Ludovic Garnica de la Cruz. Nantes la brume. 1905. Numérisation Odile Halbert, 2008 – Reproduction interdite.
Les invités offrirent le bras aux dames pour passer. Les épaules nues coulaient des rivières incarnats entre les velours et les satins des robes. Les groupes se formaient. Le feu brillait dans la cheminée son souffle fauve.
L’avoué Dosmun, trente-cinq ans, chuchotait une courbette à l’ombre de la jolie Mme Ernaud. Le mari calme, ventre en pointe, cheveux gris, gesticulait devant Varlette, l’architecte.
A gauche de la cheminée l’abbé Doreux, coquet, migon, galantait avec les dames.
René entendit. Il sourit devant la moiteur épicée de la vaillante « vertu de Lysistrata. »
Le beau Gachard, raie cirée, bagues aux doigts, sentant l’ambrosa, — parfum nantais à la mode — aggrippa le bras de René
L’autre le laissa désappointé.
Au fumoir il salua M. Delange — bonne figure sympathique — en pleine manille avec le baron des Valormets et deux conseillers municipaux. Des Valormets, vieux garçon poivre et sel. A quoi pense-t-il sous ses sourcils épais ? Mystère ! Abonné de l’Autorité, ambitieux, désirerait être conseiller général.
M. de Lorcin appelait René.
Il désignait du doigt un homme maigre, la barbe en côtelettes, fort occupé à tricher son adversaire le notaire Séniland, rouge comme une écrevisse, les lèvres lippues et sensuelles, le crâne simili-dos de casserole fraîchement étamée.
Un journaliste grêle, figure de fouine, se joignit au groupe. Habitude de se glisser par les fentes les plus étroites.
Un silence. Le journaliste pinçait les lèvres dépit. Le colonel frisait sa moustache. Le bâtonnier semblait mécontent.
Une dispute violente s’éleva. Le ton aigre devint, acide, pimenté. L’un argua de son titre de membre du tribunal, l’autre de sa situation à l’abri de tout soupçon. Le colonel voulut trancher la question. Il reçut comme un obus le légendaire : Cedant arma toquaoe. Grand émoi !… Une heure après les deux compères réconciliés se gorgaient de petits fours qu’ils trempaient dans du thé. Ces gens-là, mêmes races, se disputent, se battent pour la frime. Une vieille complicité née dans les grimoires, alimentée du suc des malheureux qu’ils rançonnent à travers le maquis des codes et des formules.
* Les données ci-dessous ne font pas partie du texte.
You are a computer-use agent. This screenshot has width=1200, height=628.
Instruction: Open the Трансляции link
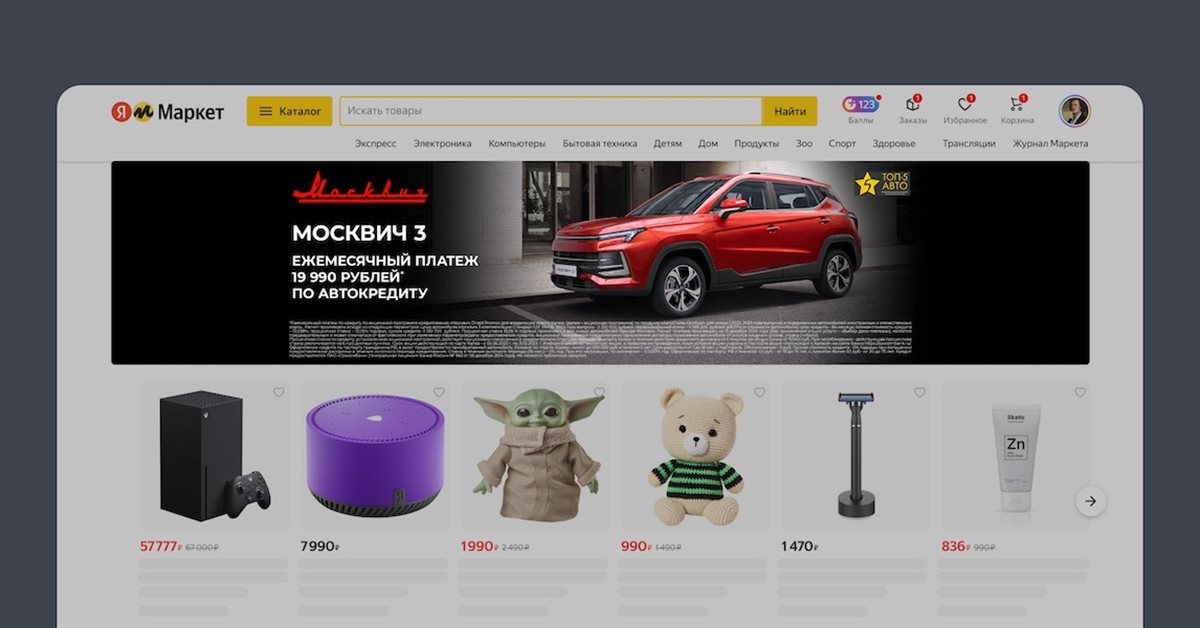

Des éclats de rires. Un novice brun débitait un monologue drôlatique. Très fier de son succès, les demoiselles le prisaient fort, et puis, une aventure qui peut se raconter entre jeunes filles l’avait — par ses soins — rendu intéressant. Il aurait aimé, ou plutôt, une actrice ravissante l’aurait aimé ; ils se serait égaré une ou deux fois sur une place publique, et de méchantes langues – il y en a partout – l’auraient trahi. Son père serait arrivé par l’express, aurait surpris des lettres enflammées qu’il aurait à son tour enflammées, mis en branle les fermoirs ordinaires de ces genres d’histoires. « Mon seul péché de jeunesse, disait-il en riant. N’est-il pas facile de m’en excuser ? » Çà faisait songer ces demoiselles à de roses polissonneries autorisées. Le vicomte de la Revrollière gâtait tout de son cynisme.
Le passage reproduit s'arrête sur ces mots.